WORK REQUIRED =
Extract all of the data and reproduce it precisely.

EXTRACTED DATA =
== Segment start ==

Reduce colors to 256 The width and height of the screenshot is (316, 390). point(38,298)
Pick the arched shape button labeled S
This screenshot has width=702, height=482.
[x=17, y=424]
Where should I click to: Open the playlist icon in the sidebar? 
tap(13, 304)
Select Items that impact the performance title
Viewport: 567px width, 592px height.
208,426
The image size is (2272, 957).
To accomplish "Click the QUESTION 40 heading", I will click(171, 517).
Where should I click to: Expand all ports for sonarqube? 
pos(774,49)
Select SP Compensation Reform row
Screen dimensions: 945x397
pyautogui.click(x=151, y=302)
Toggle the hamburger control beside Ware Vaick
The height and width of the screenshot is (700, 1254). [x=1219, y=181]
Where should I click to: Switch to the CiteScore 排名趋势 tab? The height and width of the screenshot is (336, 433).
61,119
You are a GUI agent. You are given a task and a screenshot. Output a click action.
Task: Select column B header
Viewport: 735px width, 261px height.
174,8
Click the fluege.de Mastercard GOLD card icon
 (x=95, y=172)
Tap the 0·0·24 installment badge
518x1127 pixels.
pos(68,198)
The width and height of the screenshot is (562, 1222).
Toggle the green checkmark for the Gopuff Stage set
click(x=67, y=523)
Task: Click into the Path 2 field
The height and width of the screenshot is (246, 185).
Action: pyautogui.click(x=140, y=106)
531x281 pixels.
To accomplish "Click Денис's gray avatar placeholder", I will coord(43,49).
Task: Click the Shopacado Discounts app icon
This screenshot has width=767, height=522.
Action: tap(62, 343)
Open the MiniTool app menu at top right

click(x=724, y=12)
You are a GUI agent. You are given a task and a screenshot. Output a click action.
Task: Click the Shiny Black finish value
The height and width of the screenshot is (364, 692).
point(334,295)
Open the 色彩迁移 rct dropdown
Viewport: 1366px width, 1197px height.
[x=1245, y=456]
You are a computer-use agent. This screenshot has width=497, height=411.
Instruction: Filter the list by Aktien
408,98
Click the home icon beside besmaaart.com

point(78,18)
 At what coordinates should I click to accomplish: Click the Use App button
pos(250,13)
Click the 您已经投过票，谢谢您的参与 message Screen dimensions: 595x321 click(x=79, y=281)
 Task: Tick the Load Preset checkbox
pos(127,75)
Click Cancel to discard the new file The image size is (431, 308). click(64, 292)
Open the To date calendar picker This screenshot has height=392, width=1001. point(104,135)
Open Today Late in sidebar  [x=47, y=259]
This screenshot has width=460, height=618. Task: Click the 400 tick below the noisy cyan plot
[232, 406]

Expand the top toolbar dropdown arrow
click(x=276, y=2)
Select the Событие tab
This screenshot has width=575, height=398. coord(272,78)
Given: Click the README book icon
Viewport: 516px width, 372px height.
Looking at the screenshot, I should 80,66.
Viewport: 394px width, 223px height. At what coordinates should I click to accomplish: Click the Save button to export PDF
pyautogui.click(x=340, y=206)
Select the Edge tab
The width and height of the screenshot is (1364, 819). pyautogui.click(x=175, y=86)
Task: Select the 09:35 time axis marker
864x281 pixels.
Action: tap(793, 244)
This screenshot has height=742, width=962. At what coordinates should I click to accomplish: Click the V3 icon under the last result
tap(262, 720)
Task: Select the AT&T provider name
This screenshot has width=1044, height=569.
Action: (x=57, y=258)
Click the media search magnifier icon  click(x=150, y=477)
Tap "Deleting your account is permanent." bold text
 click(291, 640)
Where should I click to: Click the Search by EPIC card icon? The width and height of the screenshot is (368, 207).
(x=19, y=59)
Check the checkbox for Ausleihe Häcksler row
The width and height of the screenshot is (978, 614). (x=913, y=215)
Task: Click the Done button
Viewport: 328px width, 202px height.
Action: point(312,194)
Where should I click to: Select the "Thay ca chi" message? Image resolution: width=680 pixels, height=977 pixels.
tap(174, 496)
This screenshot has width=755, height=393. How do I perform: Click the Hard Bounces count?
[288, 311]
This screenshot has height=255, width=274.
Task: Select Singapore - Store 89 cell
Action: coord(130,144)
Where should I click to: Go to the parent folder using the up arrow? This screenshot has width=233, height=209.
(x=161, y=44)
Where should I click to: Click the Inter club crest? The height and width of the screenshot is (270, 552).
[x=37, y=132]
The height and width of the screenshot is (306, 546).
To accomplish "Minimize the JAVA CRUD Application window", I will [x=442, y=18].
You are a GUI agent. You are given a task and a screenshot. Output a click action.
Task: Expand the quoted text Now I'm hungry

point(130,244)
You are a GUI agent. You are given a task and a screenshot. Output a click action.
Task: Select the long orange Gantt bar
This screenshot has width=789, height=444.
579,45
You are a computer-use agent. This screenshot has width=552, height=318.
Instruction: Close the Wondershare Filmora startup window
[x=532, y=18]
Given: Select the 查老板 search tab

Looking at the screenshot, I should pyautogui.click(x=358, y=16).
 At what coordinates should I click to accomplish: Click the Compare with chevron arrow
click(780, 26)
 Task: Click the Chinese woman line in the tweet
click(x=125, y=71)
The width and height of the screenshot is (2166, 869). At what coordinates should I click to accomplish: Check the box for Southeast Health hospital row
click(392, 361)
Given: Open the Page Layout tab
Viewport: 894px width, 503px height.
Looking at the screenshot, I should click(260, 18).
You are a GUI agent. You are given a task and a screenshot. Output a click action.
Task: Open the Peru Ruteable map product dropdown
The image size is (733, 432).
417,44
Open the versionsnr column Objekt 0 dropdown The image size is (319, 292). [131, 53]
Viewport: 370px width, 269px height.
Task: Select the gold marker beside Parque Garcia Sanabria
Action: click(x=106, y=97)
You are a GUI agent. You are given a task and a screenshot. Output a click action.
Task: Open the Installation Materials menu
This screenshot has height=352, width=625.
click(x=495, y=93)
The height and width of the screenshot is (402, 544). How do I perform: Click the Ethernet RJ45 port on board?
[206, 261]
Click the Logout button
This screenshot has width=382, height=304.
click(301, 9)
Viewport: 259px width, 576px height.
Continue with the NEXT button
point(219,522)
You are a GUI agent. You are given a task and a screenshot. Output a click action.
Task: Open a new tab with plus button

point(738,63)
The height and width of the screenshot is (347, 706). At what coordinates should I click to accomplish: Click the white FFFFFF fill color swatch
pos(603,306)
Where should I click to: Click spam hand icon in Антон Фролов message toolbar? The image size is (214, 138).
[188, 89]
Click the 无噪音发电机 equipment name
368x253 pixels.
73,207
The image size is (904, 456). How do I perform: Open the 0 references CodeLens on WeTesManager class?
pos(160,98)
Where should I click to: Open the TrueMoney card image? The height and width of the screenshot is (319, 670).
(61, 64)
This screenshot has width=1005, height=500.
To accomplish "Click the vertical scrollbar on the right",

== Segment end ==

ANSWER BOX =
Reduce colors to 256 The width and height of the screenshot is (316, 390). point(38,298)
Pick the arched shape button labeled S
This screenshot has width=702, height=482.
[x=17, y=424]
Where should I click to: Open the playlist icon in the sidebar? 
tap(13, 304)
Select Items that impact the performance title
Viewport: 567px width, 592px height.
208,426
The image size is (2272, 957).
To accomplish "Click the QUESTION 40 heading", I will click(171, 517).
Where should I click to: Expand all ports for sonarqube? 
pos(774,49)
Select SP Compensation Reform row
Screen dimensions: 945x397
pyautogui.click(x=151, y=302)
Toggle the hamburger control beside Ware Vaick
The height and width of the screenshot is (700, 1254). [x=1219, y=181]
Where should I click to: Switch to the CiteScore 排名趋势 tab? The height and width of the screenshot is (336, 433).
61,119
You are a GUI agent. You are given a task and a screenshot. Output a click action.
Task: Select column B header
Viewport: 735px width, 261px height.
174,8
Click the fluege.de Mastercard GOLD card icon
 (x=95, y=172)
Tap the 0·0·24 installment badge
518x1127 pixels.
pos(68,198)
The width and height of the screenshot is (562, 1222).
Toggle the green checkmark for the Gopuff Stage set
click(x=67, y=523)
Task: Click into the Path 2 field
The height and width of the screenshot is (246, 185).
Action: pyautogui.click(x=140, y=106)
531x281 pixels.
To accomplish "Click Денис's gray avatar placeholder", I will coord(43,49).
Task: Click the Shopacado Discounts app icon
This screenshot has width=767, height=522.
Action: tap(62, 343)
Open the MiniTool app menu at top right

click(x=724, y=12)
You are a GUI agent. You are given a task and a screenshot. Output a click action.
Task: Click the Shiny Black finish value
The height and width of the screenshot is (364, 692).
point(334,295)
Open the 色彩迁移 rct dropdown
Viewport: 1366px width, 1197px height.
[x=1245, y=456]
You are a computer-use agent. This screenshot has width=497, height=411.
Instruction: Filter the list by Aktien
408,98
Click the home icon beside besmaaart.com

point(78,18)
 At what coordinates should I click to accomplish: Click the Use App button
pos(250,13)
Click the 您已经投过票，谢谢您的参与 message Screen dimensions: 595x321 click(x=79, y=281)
 Task: Tick the Load Preset checkbox
pos(127,75)
Click Cancel to discard the new file The image size is (431, 308). click(64, 292)
Open the To date calendar picker This screenshot has height=392, width=1001. point(104,135)
Open Today Late in sidebar  [x=47, y=259]
This screenshot has width=460, height=618. Task: Click the 400 tick below the noisy cyan plot
[232, 406]

Expand the top toolbar dropdown arrow
click(x=276, y=2)
Select the Событие tab
This screenshot has width=575, height=398. coord(272,78)
Given: Click the README book icon
Viewport: 516px width, 372px height.
Looking at the screenshot, I should 80,66.
Viewport: 394px width, 223px height. At what coordinates should I click to accomplish: Click the Save button to export PDF
pyautogui.click(x=340, y=206)
Select the Edge tab
The width and height of the screenshot is (1364, 819). pyautogui.click(x=175, y=86)
Task: Select the 09:35 time axis marker
864x281 pixels.
Action: tap(793, 244)
This screenshot has height=742, width=962. At what coordinates should I click to accomplish: Click the V3 icon under the last result
tap(262, 720)
Task: Select the AT&T provider name
This screenshot has width=1044, height=569.
Action: (x=57, y=258)
Click the media search magnifier icon  click(x=150, y=477)
Tap "Deleting your account is permanent." bold text
 click(291, 640)
Where should I click to: Click the Search by EPIC card icon? The width and height of the screenshot is (368, 207).
(x=19, y=59)
Check the checkbox for Ausleihe Häcksler row
The width and height of the screenshot is (978, 614). (x=913, y=215)
Task: Click the Done button
Viewport: 328px width, 202px height.
Action: point(312,194)
Where should I click to: Select the "Thay ca chi" message? Image resolution: width=680 pixels, height=977 pixels.
tap(174, 496)
This screenshot has width=755, height=393. How do I perform: Click the Hard Bounces count?
[288, 311]
This screenshot has height=255, width=274.
Task: Select Singapore - Store 89 cell
Action: coord(130,144)
Where should I click to: Go to the parent folder using the up arrow? This screenshot has width=233, height=209.
(x=161, y=44)
Where should I click to: Click the Inter club crest? The height and width of the screenshot is (270, 552).
[x=37, y=132]
The height and width of the screenshot is (306, 546).
To accomplish "Minimize the JAVA CRUD Application window", I will [x=442, y=18].
You are a GUI agent. You are given a task and a screenshot. Output a click action.
Task: Expand the quoted text Now I'm hungry

point(130,244)
You are a GUI agent. You are given a task and a screenshot. Output a click action.
Task: Select the long orange Gantt bar
This screenshot has width=789, height=444.
579,45
You are a computer-use agent. This screenshot has width=552, height=318.
Instruction: Close the Wondershare Filmora startup window
[x=532, y=18]
Given: Select the 查老板 search tab

Looking at the screenshot, I should pyautogui.click(x=358, y=16).
 At what coordinates should I click to accomplish: Click the Compare with chevron arrow
click(780, 26)
 Task: Click the Chinese woman line in the tweet
click(x=125, y=71)
The width and height of the screenshot is (2166, 869). At what coordinates should I click to accomplish: Check the box for Southeast Health hospital row
click(392, 361)
Given: Open the Page Layout tab
Viewport: 894px width, 503px height.
Looking at the screenshot, I should click(260, 18).
You are a GUI agent. You are given a task and a screenshot. Output a click action.
Task: Open the Peru Ruteable map product dropdown
The image size is (733, 432).
417,44
Open the versionsnr column Objekt 0 dropdown The image size is (319, 292). [131, 53]
Viewport: 370px width, 269px height.
Task: Select the gold marker beside Parque Garcia Sanabria
Action: click(x=106, y=97)
You are a GUI agent. You are given a task and a screenshot. Output a click action.
Task: Open the Installation Materials menu
This screenshot has height=352, width=625.
click(x=495, y=93)
The height and width of the screenshot is (402, 544). How do I perform: Click the Ethernet RJ45 port on board?
[206, 261]
Click the Logout button
This screenshot has width=382, height=304.
click(301, 9)
Viewport: 259px width, 576px height.
Continue with the NEXT button
point(219,522)
You are a GUI agent. You are given a task and a screenshot. Output a click action.
Task: Open a new tab with plus button

point(738,63)
The height and width of the screenshot is (347, 706). At what coordinates should I click to accomplish: Click the white FFFFFF fill color swatch
pos(603,306)
Where should I click to: Click spam hand icon in Антон Фролов message toolbar? The image size is (214, 138).
[188, 89]
Click the 无噪音发电机 equipment name
368x253 pixels.
73,207
The image size is (904, 456). How do I perform: Open the 0 references CodeLens on WeTesManager class?
pos(160,98)
Where should I click to: Open the TrueMoney card image? The height and width of the screenshot is (319, 670).
(61, 64)
This screenshot has width=1005, height=500.
To accomplish "Click the vertical scrollbar on the right",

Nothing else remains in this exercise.